--- START OF PROVIDED PASSAGE ---

Saturday’s match, like many finals, was a disappointing one. Regular watchers will know Chelsea played well below their standards and Arsenal’s superbly executed game-plan and hunger won the day thanks to a fantastic goal. Women’s football doesn’t need people like me endlessly praising its progress and quality. There are only so many “breakthroughs” it can make.
Records like attendance figures can be manipulated by clever pricing and offers, statistics tailored by context, but people who watch football, know football and they know quality when they see it, and Kelly Smith oozes it.
Just to see her first touch is a blessing. In that one moment, Smith demonstrated everything Mia Hamm once said about her. “Her touch is different class – everything’s clean, everything’s with a purpose. The pace of her passes is always perfect and she can score at will too”.
The problem with enticing so many children with free tickets to boost crowd figures is that they are too young to remember just how good a footballer Kelly Smith is. Her appearances now are often cameos, in Arsenal’s last game she wasn’t even named in the 16-player squad.

--- END OF PROVIDED PASSAGE ---

WRITTEN TASKS:
a - Reproduce part of the Kelly Smith piece word for word, beginning at the words "Saturday’s match, like" and stopping after "Smith oozes it.".
b - Summarize the Kelly Smith piece in two sentences.
The lines that come after the Kelly Smith piece aren't needed for anything here.

--- START OF DATA PROVIDED ---

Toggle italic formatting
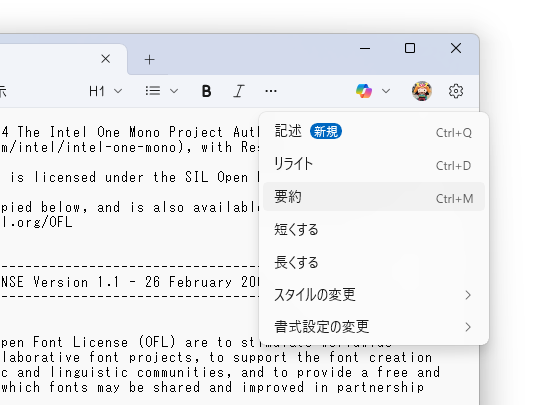The width and height of the screenshot is (540, 405). (239, 91)
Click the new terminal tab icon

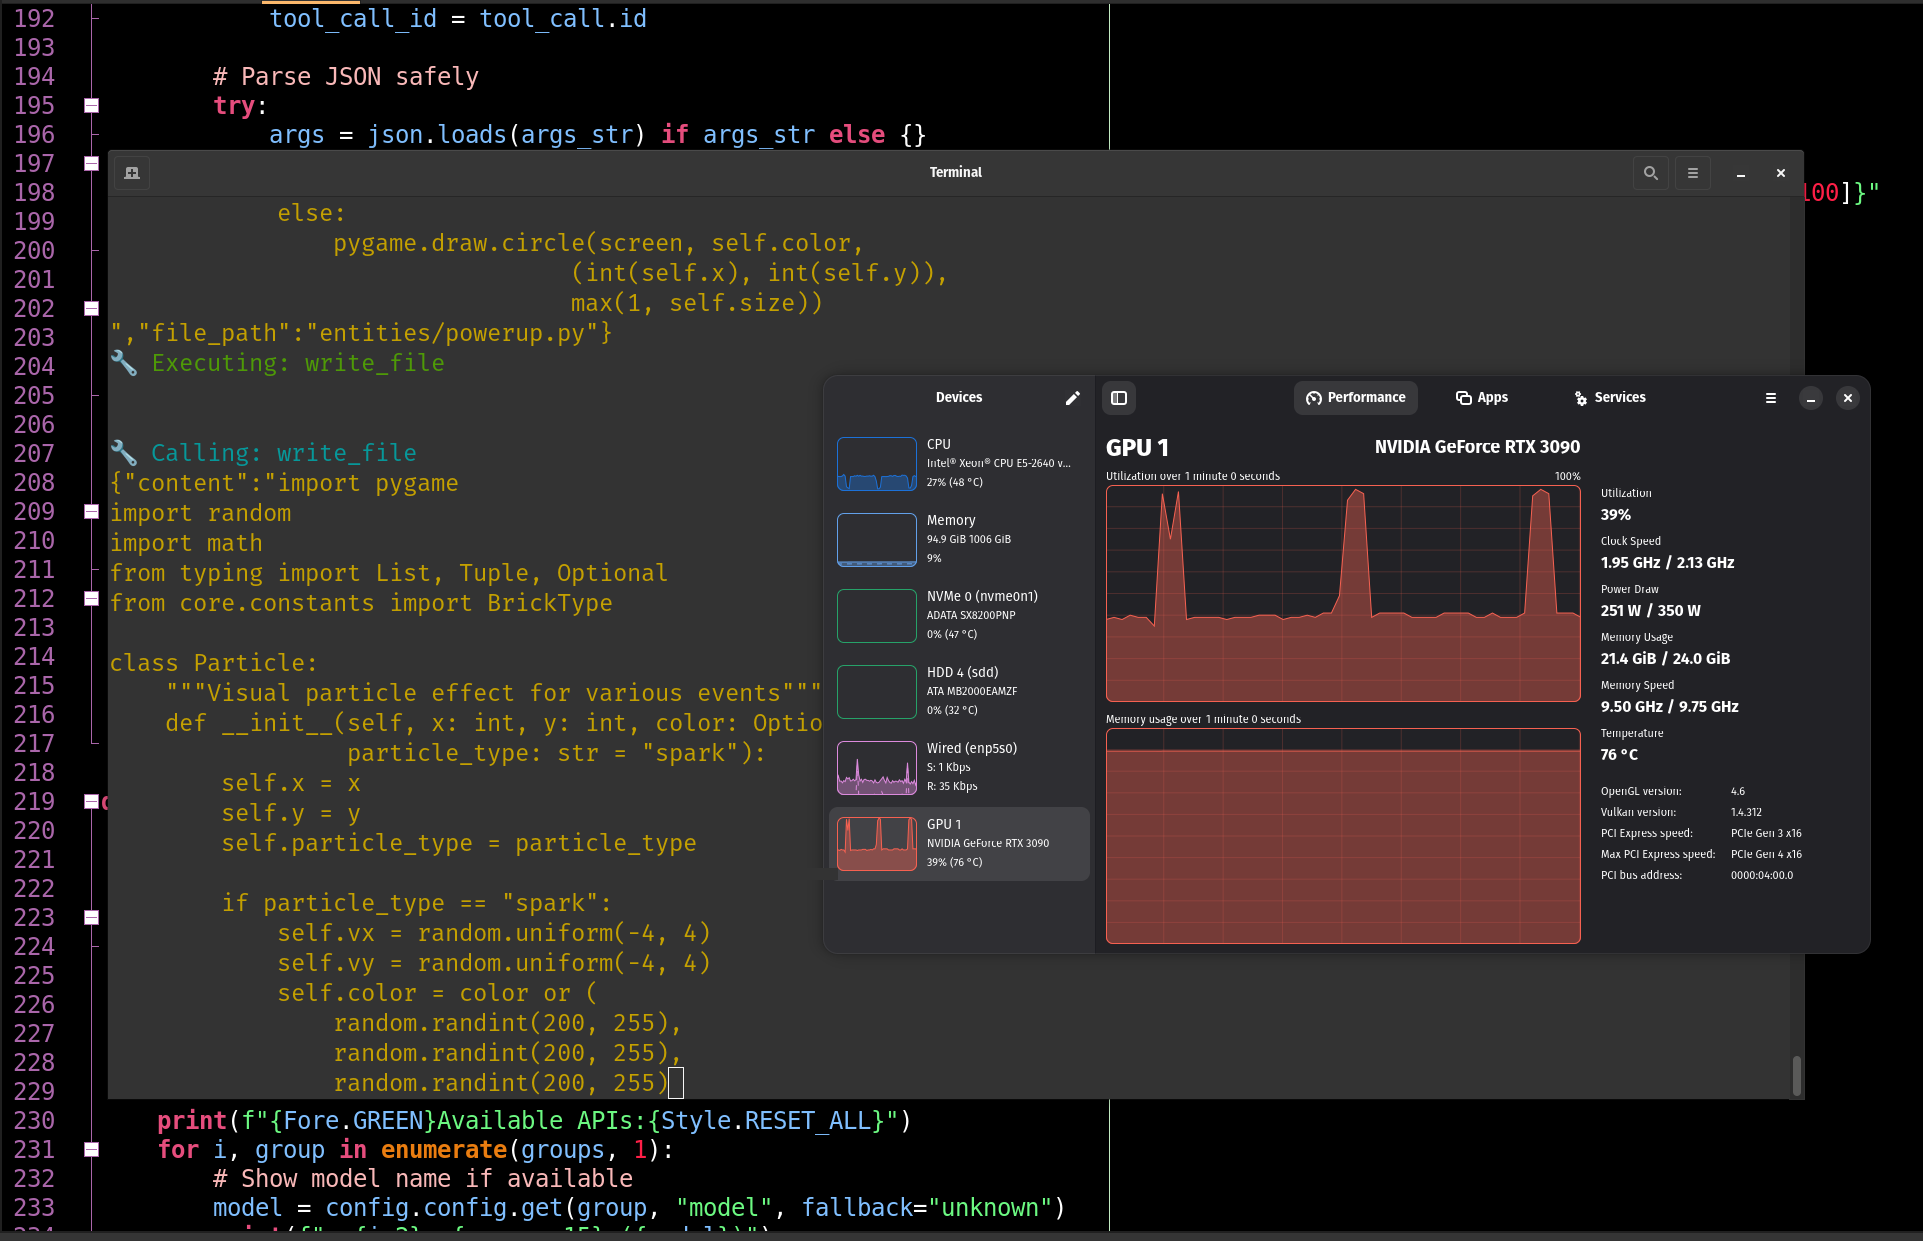point(132,173)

--- END OF DATA PROVIDED ---

EXERCISE RESPONSES:
a -
Saturday’s match, like many finals, was a disappointing one. Regular watchers will know Chelsea played well below their standards and Arsenal’s superbly executed game-plan and hunger won the day thanks to a fantastic goal. Women’s football doesn’t need people like me endlessly praising its progress and quality. There are only so many “breakthroughs” it can make.
Records like attendance figures can be manipulated by clever pricing and offers, statistics tailored by context, but people who watch football, know football and they know quality when they see it, and Kelly Smith oozes it.

b - Saturday's final was a disappointing match in which Chelsea played well below their standards, while Arsenal won with a superbly executed game plan, hunger and a fantastic goal. People who know football recognize Kelly Smith's quality, shown in a first touch that matches Mia Hamm's praise, but children brought in on free tickets are too young to remember how good she is, and her appearances are now often cameos.